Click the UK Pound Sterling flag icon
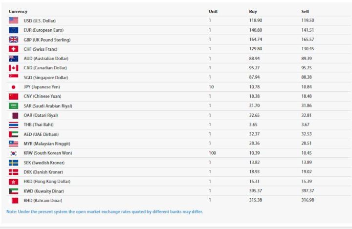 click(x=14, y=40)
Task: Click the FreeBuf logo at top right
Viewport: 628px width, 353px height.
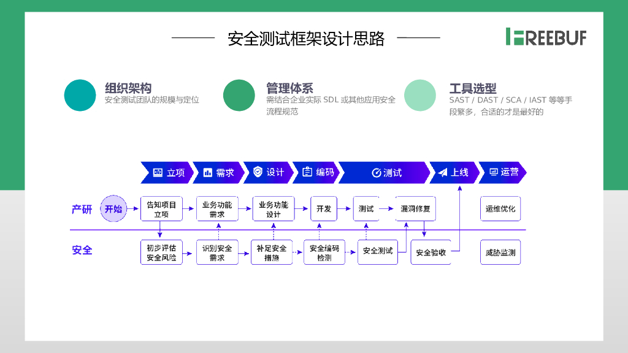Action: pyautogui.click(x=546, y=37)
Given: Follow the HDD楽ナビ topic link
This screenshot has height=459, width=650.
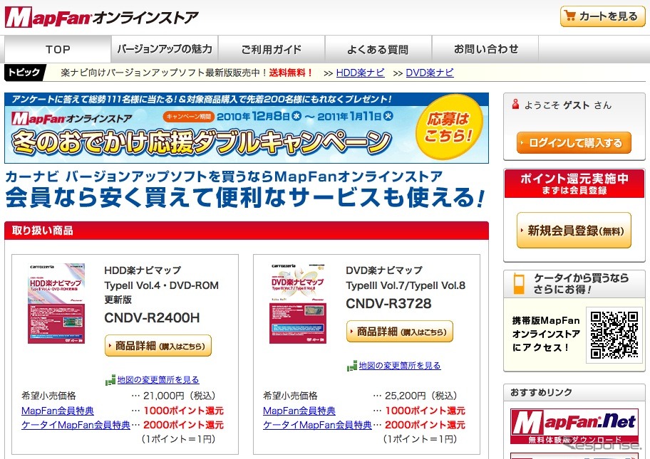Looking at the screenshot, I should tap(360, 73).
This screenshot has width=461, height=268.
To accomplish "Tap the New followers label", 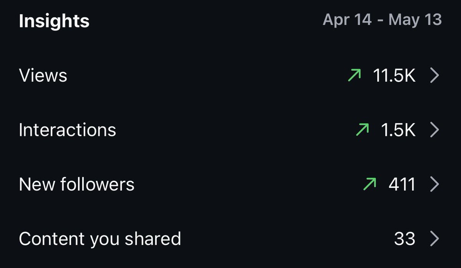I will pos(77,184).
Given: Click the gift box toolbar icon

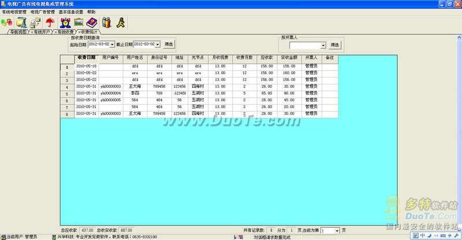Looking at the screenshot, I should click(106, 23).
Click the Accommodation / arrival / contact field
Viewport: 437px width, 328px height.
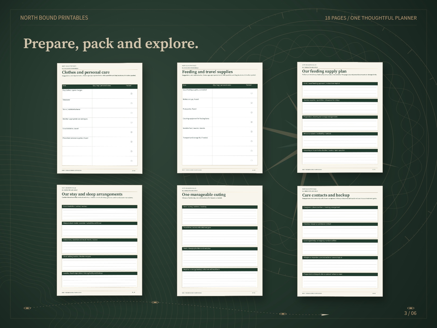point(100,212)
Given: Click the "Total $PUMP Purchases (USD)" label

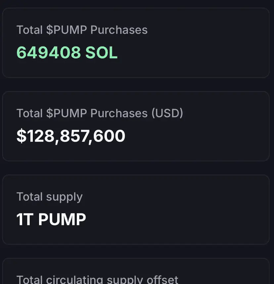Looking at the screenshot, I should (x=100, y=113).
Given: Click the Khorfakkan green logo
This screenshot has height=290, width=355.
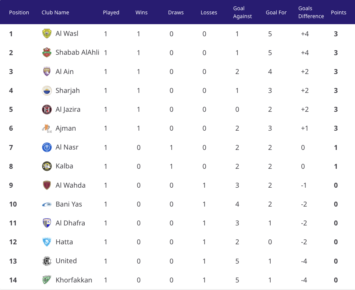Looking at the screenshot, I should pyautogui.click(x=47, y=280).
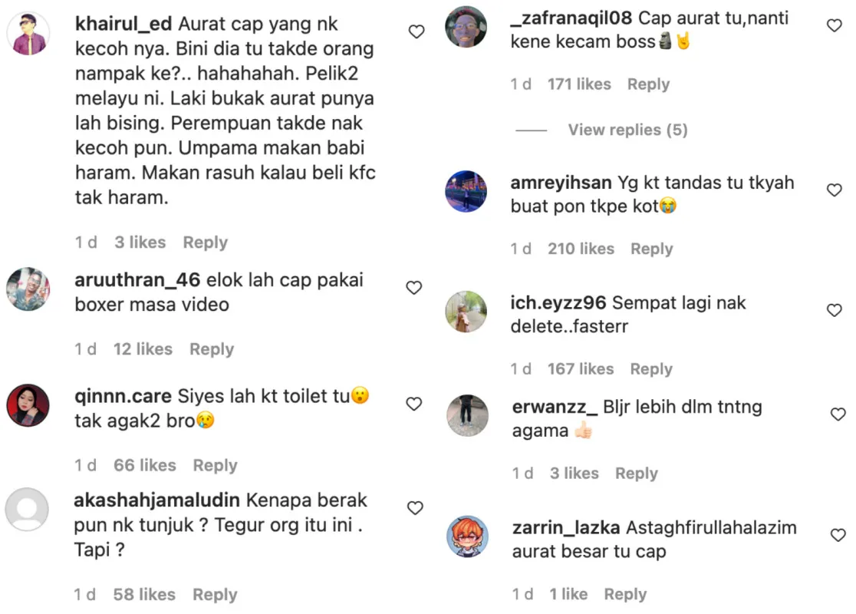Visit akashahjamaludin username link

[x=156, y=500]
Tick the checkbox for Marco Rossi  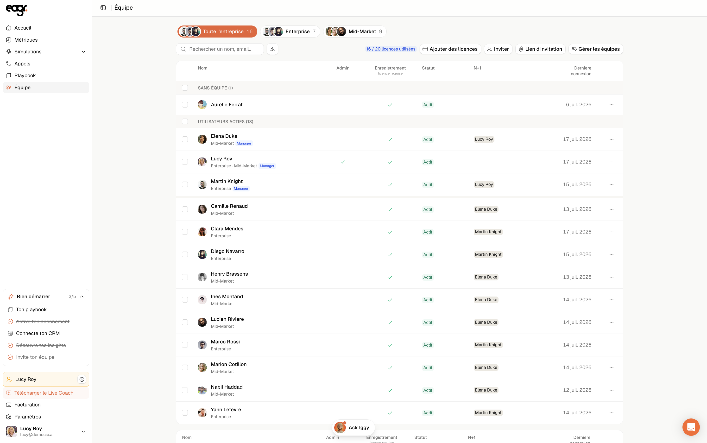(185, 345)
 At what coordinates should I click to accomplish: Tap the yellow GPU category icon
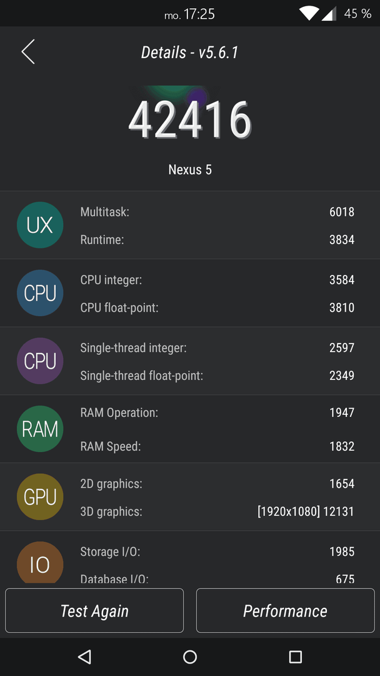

# Your instructions:
Would you show each line of the material above that contains the string "logo"?

# Result:
Task: Click the FreeBuf logo at top right
Given: Click the Khorfakkan green logo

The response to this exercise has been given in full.